» **PROBLEMS TO WORK ON**:
1. In the SimGrid text, transcribe the passage from "SimGrid is a" to "development and tuning.".
2. Name every platform the SimGrid text lists for the software.

» **TEXT SECTION**:
## begin
SimGrid

SimGrid
Initial release 1998[1]
Stable release 3.10[2] / November 17, 2013[2]
Written in Core: C; Bindings: Java, lua, Ruby.[3]
Platform Unix, Mac OS X, Microsoft Windows
Type Distributed system simulator, Network simulator
License GNU Lesser General Public License[3]
Website simgrid.gforge.inria.fr

SimGrid is a toolkit that provides core functionalities for the simulation of distributed applications in heterogeneous distributed environments. The specific goal of the project is to facilitate research in the area of parallel and distributed large scale systems, such as Grids, P2P systems and Cloud. Its use cases encompass heuristic evaluation, application prototyping or even real application development and tuning.

History

SimGrid v1

In 1999 Henri Casanova joined the AppLeS research group in the Computer Science and Engineering Department at the University of California at San Diego, as a post-doc. The AppLeS group, led by Francine Berman, focused mostly on the study of practical scheduling algorithms for parallel scientific application on heterogeneous, distributed computing platforms. Shortly after Henri joined the group he faced the need to run simulation instead of or in addition to merely running real-world experiments. At that time Arnaud Legrand, a 1st year graduate student at Ecole Normale Superieure de Lyon, France, spent 2 months in the summer in the AppLeS group as a visiting student. He worked with Henri that summer on a research project as part of which he implemented an ad-hoc simulator.
## end
(Data entries)
## begin
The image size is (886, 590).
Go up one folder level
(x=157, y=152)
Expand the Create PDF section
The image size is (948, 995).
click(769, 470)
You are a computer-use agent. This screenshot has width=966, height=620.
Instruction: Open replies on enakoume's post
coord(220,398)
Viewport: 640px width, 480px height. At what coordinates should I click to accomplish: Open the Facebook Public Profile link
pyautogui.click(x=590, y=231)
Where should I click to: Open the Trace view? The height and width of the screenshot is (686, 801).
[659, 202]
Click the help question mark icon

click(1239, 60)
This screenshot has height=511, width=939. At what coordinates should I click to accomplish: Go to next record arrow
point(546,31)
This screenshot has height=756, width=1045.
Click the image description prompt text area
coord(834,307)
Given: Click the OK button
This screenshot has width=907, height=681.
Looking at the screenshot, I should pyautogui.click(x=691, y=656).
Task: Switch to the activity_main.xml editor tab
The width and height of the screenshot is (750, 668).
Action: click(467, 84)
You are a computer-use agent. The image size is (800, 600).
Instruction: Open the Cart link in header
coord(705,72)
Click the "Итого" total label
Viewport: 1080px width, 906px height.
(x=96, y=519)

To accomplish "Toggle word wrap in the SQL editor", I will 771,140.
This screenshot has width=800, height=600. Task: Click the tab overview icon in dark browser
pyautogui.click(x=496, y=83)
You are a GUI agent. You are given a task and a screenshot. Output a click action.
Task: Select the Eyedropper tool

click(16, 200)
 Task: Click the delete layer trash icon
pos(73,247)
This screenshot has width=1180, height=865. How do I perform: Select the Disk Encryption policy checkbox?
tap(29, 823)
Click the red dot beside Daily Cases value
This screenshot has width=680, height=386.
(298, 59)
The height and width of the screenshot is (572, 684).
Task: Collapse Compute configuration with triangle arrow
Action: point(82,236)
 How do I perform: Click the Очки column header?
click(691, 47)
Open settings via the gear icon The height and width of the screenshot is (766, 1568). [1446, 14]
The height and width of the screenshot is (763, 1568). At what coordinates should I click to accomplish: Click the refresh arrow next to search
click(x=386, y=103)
## end
» **ANSWERS TO THE TASKS**:
1.
SimGrid is a toolkit that provides core functionalities for the simulation of distributed applications in heterogeneous distributed environments. The specific goal of the project is to facilitate research in the area of parallel and distributed large scale systems, such as Grids, P2P systems and Cloud. Its use cases encompass heuristic evaluation, application prototyping or even real application development and tuning.

2. Unix, Mac OS X, Microsoft Windows